The Toll of the Sea (1922)

While it was stunning to see Keye Luke, an Asian actor, play the lead in a Hollywood film in 1940's Phantom of Chinatown, that sort of thing wasn't as surprising in the early twenties when films were silent and accents weren't an issue. Anna May Wong, probably the most recognised early Asian American actor, played the lead early in her career. What's most amazing about this film isn't the inclusion of an Asian actor as the lead, but the fact that it was shot entirely with a new technology, two strip Technicolor as far back as 1922. This isn't the first two strip Technicolor film but it is the first such example at a feature length, though admittedly feature length in this instance means just under an hour.
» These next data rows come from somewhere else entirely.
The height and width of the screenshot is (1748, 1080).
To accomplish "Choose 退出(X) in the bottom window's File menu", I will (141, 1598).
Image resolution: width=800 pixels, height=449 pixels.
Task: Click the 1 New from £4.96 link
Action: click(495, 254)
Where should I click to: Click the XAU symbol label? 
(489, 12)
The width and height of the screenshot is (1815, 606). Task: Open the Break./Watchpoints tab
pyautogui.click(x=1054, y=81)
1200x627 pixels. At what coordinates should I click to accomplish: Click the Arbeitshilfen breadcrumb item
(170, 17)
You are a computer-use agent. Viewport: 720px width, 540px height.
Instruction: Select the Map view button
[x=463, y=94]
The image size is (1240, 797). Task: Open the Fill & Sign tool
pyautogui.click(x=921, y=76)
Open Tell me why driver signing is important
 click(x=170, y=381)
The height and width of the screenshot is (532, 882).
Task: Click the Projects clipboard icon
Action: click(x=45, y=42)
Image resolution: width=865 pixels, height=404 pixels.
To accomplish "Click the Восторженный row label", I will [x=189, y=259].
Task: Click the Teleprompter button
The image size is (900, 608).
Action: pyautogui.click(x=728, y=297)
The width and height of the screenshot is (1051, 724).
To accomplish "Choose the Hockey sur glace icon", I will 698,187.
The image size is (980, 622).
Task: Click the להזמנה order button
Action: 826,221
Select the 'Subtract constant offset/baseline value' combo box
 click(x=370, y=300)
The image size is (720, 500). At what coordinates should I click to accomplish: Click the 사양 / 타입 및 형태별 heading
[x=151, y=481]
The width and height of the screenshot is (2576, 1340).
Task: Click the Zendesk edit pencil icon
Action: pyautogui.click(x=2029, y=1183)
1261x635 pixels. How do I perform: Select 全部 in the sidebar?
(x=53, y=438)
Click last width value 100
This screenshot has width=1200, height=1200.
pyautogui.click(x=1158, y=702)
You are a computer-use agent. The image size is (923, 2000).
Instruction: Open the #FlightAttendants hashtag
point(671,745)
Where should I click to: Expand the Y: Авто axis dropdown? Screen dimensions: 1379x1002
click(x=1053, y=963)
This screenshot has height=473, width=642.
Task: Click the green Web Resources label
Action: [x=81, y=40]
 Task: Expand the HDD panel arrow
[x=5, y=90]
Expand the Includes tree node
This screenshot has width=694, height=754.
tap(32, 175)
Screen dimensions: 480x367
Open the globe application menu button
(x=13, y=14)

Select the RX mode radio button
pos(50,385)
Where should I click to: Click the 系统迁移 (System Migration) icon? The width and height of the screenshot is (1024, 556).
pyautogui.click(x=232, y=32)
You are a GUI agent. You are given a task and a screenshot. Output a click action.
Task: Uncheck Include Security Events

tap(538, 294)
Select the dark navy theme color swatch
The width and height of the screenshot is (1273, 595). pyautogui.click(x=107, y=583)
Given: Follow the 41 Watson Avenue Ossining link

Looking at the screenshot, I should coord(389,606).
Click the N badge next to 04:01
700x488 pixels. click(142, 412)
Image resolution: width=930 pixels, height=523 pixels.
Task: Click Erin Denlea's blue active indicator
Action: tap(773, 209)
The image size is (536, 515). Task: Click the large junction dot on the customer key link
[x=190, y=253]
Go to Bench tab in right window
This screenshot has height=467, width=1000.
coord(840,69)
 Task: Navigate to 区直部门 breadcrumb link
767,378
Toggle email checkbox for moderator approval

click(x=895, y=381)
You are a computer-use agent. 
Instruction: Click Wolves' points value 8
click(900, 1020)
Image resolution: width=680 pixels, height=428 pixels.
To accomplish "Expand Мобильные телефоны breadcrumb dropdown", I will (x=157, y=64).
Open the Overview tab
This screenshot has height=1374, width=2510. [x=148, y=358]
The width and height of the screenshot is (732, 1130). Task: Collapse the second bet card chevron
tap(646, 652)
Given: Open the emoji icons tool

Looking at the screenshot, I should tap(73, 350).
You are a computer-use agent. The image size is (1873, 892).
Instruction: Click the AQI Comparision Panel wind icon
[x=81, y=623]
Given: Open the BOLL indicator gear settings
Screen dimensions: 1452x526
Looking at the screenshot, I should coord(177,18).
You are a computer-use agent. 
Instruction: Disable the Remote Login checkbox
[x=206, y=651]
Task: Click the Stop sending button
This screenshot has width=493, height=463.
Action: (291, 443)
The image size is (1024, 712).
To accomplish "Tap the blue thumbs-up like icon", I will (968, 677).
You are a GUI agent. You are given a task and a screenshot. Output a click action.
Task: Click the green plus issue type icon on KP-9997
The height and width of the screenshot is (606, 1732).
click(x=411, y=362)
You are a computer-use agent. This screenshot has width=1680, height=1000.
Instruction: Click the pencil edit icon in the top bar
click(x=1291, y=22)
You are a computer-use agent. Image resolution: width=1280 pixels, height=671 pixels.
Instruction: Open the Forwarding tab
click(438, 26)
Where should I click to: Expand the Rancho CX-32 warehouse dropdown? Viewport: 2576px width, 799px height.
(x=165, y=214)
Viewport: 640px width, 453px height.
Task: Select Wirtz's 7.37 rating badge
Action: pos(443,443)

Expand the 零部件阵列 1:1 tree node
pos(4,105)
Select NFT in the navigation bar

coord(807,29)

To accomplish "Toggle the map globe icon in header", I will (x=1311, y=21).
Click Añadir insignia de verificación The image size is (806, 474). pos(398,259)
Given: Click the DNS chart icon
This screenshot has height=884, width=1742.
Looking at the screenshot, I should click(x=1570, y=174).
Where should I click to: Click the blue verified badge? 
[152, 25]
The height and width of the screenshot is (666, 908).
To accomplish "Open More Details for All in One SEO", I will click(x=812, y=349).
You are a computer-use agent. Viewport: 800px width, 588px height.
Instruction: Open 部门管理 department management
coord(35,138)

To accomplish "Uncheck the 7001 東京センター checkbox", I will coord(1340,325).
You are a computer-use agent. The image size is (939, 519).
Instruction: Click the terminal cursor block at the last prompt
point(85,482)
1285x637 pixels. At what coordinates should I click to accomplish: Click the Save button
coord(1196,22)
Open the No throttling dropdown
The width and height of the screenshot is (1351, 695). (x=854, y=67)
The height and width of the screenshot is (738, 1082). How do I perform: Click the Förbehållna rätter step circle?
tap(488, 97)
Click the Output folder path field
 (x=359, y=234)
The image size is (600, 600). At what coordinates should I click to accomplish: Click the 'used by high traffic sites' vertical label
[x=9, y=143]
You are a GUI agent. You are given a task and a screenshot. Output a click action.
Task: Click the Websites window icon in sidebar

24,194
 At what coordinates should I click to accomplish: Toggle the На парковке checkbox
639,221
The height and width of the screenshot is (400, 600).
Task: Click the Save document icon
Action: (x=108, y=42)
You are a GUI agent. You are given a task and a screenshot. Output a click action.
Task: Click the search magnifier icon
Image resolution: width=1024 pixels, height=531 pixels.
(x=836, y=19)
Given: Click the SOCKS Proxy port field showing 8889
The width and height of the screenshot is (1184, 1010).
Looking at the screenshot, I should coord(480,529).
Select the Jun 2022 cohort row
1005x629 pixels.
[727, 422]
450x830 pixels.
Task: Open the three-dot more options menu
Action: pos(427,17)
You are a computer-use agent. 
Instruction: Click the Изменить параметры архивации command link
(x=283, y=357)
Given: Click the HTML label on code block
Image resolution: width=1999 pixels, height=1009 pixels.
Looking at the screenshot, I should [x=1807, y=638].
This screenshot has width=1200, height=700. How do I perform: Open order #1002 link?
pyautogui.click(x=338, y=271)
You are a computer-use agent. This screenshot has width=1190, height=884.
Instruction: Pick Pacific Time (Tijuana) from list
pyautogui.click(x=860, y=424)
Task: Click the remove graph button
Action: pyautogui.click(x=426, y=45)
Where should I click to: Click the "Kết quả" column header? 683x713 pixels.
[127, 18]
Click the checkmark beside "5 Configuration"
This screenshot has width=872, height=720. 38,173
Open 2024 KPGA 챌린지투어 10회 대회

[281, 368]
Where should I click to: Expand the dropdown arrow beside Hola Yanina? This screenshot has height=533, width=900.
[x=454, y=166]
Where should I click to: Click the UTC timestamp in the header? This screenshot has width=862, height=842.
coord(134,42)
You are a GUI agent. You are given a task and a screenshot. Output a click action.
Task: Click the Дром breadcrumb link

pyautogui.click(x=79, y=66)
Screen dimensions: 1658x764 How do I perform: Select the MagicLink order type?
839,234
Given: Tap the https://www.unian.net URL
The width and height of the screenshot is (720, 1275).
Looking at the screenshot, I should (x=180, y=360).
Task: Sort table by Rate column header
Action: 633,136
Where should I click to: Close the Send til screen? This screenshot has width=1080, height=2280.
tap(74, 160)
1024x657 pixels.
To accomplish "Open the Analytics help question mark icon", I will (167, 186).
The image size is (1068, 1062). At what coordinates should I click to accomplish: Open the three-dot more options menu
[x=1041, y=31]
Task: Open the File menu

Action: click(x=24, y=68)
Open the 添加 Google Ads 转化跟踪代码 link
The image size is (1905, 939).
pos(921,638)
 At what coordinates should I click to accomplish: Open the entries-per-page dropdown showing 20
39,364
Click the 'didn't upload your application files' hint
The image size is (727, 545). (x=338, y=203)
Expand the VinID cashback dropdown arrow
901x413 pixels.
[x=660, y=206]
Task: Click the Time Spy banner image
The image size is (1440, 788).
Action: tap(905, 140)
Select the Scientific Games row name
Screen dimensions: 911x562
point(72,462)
Wong plays Lotus Flower, a young Chinese girl who discovers a western sailor washed up against her shore. He's alive and taken away to be nursed back to health, but she goes back to the same spot to yearn for him. Before too long he finds her and they're married but as the local gossips suggest, Americans only marry in China and don't take their Chinese brides back to America with them when they leave. She doesn't believe a word of it and holds on to the belief that her man is different, even planning her travelling outfit according to a book on fashion handed down from her grandmother. Of course he isn't.

Anna May Wong looks great in two strip Technicolor, which uses red and green, both of which are deliberately prominent throughout, as you'd expect. She's young here, only seventeen, and she doesn't have the exotic vamp quality she'd acquire later. Then again, that would have been out of place. Here she's a simple girl who falls in love and pines for her absent husband and doesn't do a lot of anything else, even though she's bringing up the son her husband doesn't know he has.

My problem with the film is strangely part of its charm. Almost nothing happens for the entire running time, there's very little dialogue and the story just tells itself. After an initial scene where Lotus Blossom and Allen Carver meet, and an elder warns that nothing good will come of it, there's a whole slew of plot completely glossed over. They fall in love and marry so quickly that you hardly even see it. Then happiness for a while and Carver is gone back to America. There's a parting scene of pain when suddenly the words of the gossips ring true and then the bulk of the film is waiting. Finally back comes Carver, but not how Lotus Blossom expects and we have our finale.

From one perspective this makes the film suck: it's nothing but Anna May Wong emoting for an hour. From another perspective it's subtle genius for precisely the same reason and as such, there's nothing really here except Wong who is superb this early in her career. Kenneth Harlan is there, Beatrice Bentley is there and Priscilla Moran, a baby girl plays a baby boy, but that's as much as can really be said about them. They don't look out of place but they're simply there. It's Anna May's film, and beyond interest in her or in early Technicolor, there's nothing else except a quiet take on Madame Butterfly.